Dès le Projet de psychologie scientifique (Entwurf einer Psychologie, 1895), Freud postule l’existence d’appareils protecteurs (Quantitätsschirme) à l’endroit des excitations externes. Les quantités d’énergie qui sont à l’œuvre dans le monde extérieur ne sont pas du même ordre de grandeur que celles que l’appareil psychique a pour fonction de décharger : d’où la nécessité, à la limite de l’externe et de l’interne, d'« appareils de terminaison nerveuse » qui « … ne laissent passer que des fractions des quantités exogènes » (1). A l’endroit des excitations provenant de l’intérieur du corps, de tels appareils ne seraient pas nécessaires car les quantités en jeu sont ici d’emblée du même ordre de grandeur que celles qui circulent entre les neurones.

Notons que Freud relie l’existence d’appareils protecteurs à la tendance originaire du système neuronique à maintenir la quantité à zéro (Trägheitsprinzip : Principe d’inertie*).

Dans Au-delà du principe de plaisir, Freud s’appuie, pour donner une théorie du traumatisme, sur la représentation simplifiée d’une vésicule vivante. Celle-ci doit, pour subsister, s’entourer d’une couche protectrice qui perd ses qualités de substance vivante et devient une barrière dont la fonction est de protéger la vésicule des excitations extérieures, incomparablement plus fortes que les énergies internes du système, tout en les laissant passer selon un rapport proportionnel à leur intensité de façon à ce que l’organisme reçoive des informations du monde extérieur. Dans cette perspective, le traumatisme peut être défini dans son premier temps comme une effraction, sur une large étendue, du pare-excitations.

Cette hypothèse d’un pare-excitations s’inscrit dans une conception topique : au-dessous de cette couche protectrice s’en trouve une seconde, la couche réceptrice, définie dans Au-delà du principe de plaisir comme système Perception-Conscience. Freud comparera cette structure étagée à celle d’un « bloc-notes magique ».

On notera que, si Freud nie, dans les textes que nous citons, l’existence d’une protection à l’endroit des excitations internes, c’est qu’il décrit là l’appareil psychique en un temps logiquement antérieur à la constitution des défenses.

CONSIGNES ▸
(1) Recopiez sans rien changer le passage du texte sur le pare-excitations qui s'ouvre sur les mots contenant « Dans Au-delà du principe de plaisir, Freud » et se ferme sur « étendue, du pare-excitations. ».
(2) Prolongez le texte sur le pare-excitations à partir de sa dernière phrase.
Les items qui viennent ensuite proviennent d'une autre source.

DONNÉES ENREGISTRÉES ▸
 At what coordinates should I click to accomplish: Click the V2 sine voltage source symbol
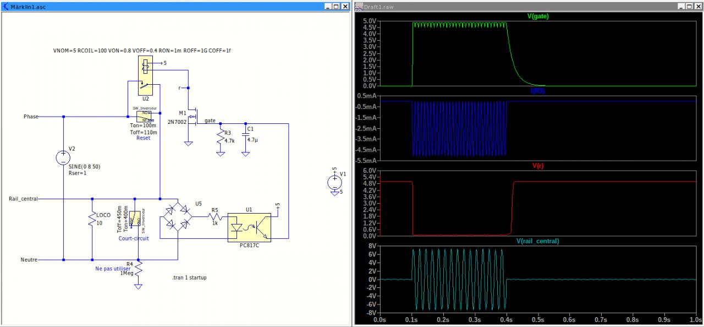tap(64, 159)
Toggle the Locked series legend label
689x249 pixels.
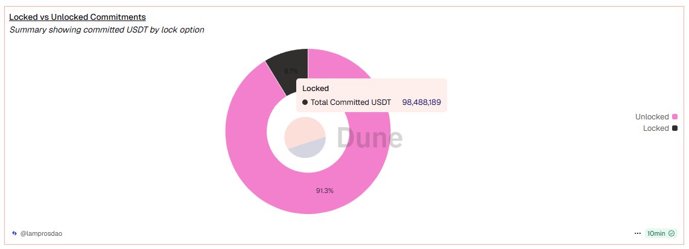pos(656,128)
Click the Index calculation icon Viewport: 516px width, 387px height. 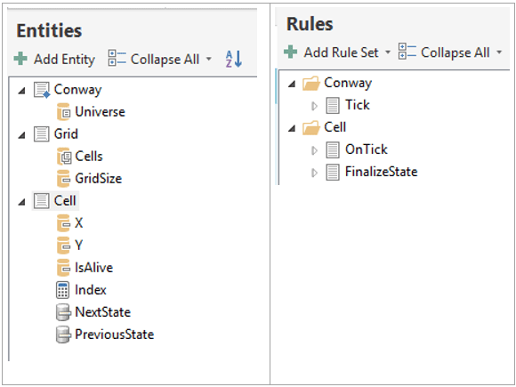click(x=62, y=290)
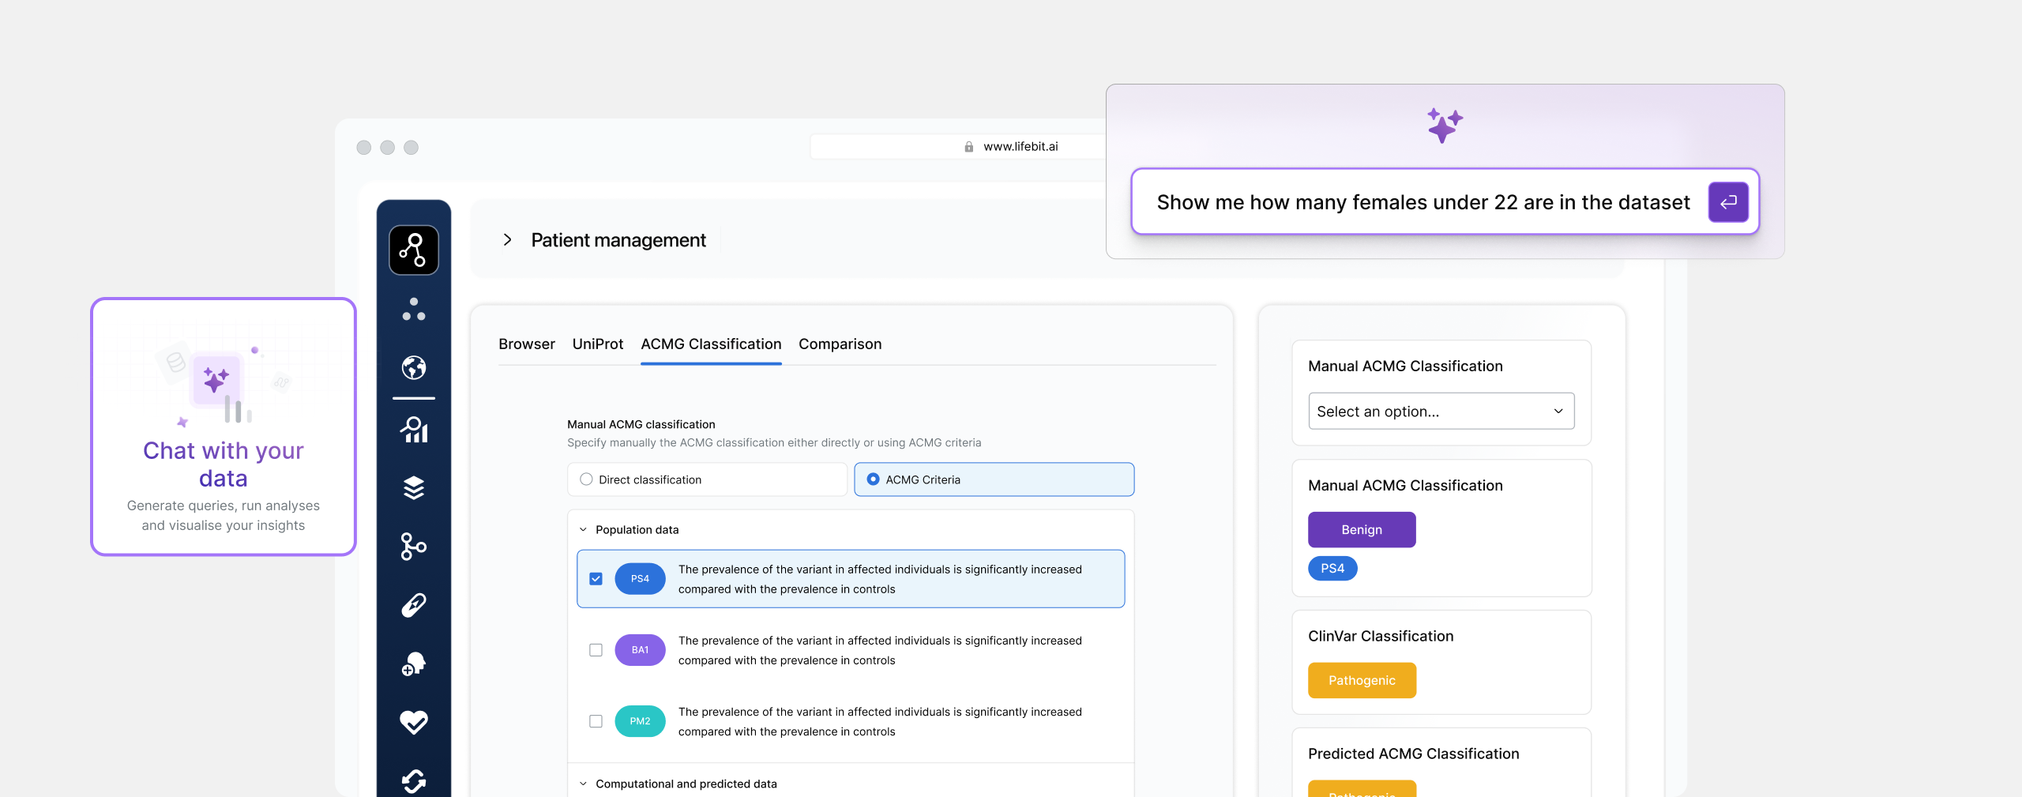Click the pill capsule sidebar icon
Screen dimensions: 2022x797
413,605
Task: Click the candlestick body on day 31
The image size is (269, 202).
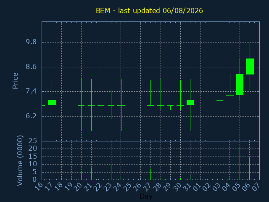Action: pyautogui.click(x=190, y=102)

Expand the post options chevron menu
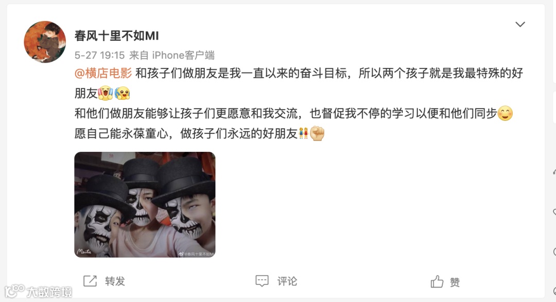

RÉPONSES ▸
(1)
Dans Au-delà du principe de plaisir, Freud s’appuie, pour donner une théorie du traumatisme, sur la représentation simplifiée d’une vésicule vivante. Celle-ci doit, pour subsister, s’entourer d’une couche protectrice qui perd ses qualités de substance vivante et devient une barrière dont la fonction est de protéger la vésicule des excitations extérieures, incomparablement plus fortes que les énergies internes du système, tout en les laissant passer selon un rapport proportionnel à leur intensité de façon à ce que l’organisme reçoive des informations du monde extérieur. Dans cette perspective, le traumatisme peut être défini dans son premier temps comme une effraction, sur une large étendue, du pare-excitations.

(2)
Quel sens donner au pare-excitations ? Il faudrait, pour répondre à cette question, traiter dans son ensemble du problème de la valeur à accorder aux modèles physiologiques. Bornons-nous à remarquer que souvent Freud lui donne une signification matérielle : dans le Projet, il fait allusion aux organes sensoriels récepteurs ; dans Au-delà du principe de plaisir, il situe les organes des sens sous « le pare-excitations de l’ensemble du corps (allgemeiner Reizschutz) » qui apparaît alors comme un tégument (2). Mais il donne aussi au pare-excitations une signification psychologique plus large qui n’implique pas un support corporel déterminé, jusqu’à lui reconnaître un rôle purement fonctionnel : la protection contre l’excitation est assurée par un investissement et un désinvestissement périodique du système perception-conscience. Celui-ci ne prélèverait ainsi que des « échantillons » du monde extérieur. Le fractionnement des excitations résulterait alors, non d’un dispositif purement spatial, mais d’un mode de fonctionnement temporel assurant une « inexcitabilité périodique » (3).

(1) Freud (S.). AU., 390 ; Angl., 367 ; Fr., 325.

(2) Cf. Freud (S.). G.W., XIII, 27 ; S.E., XVIII, 28 ; Fr., 31.

(3) Freud (S.). Notiz über den « Wunderblock », 1925. G.W., XIV, 8 ; S.E., XIX, 231.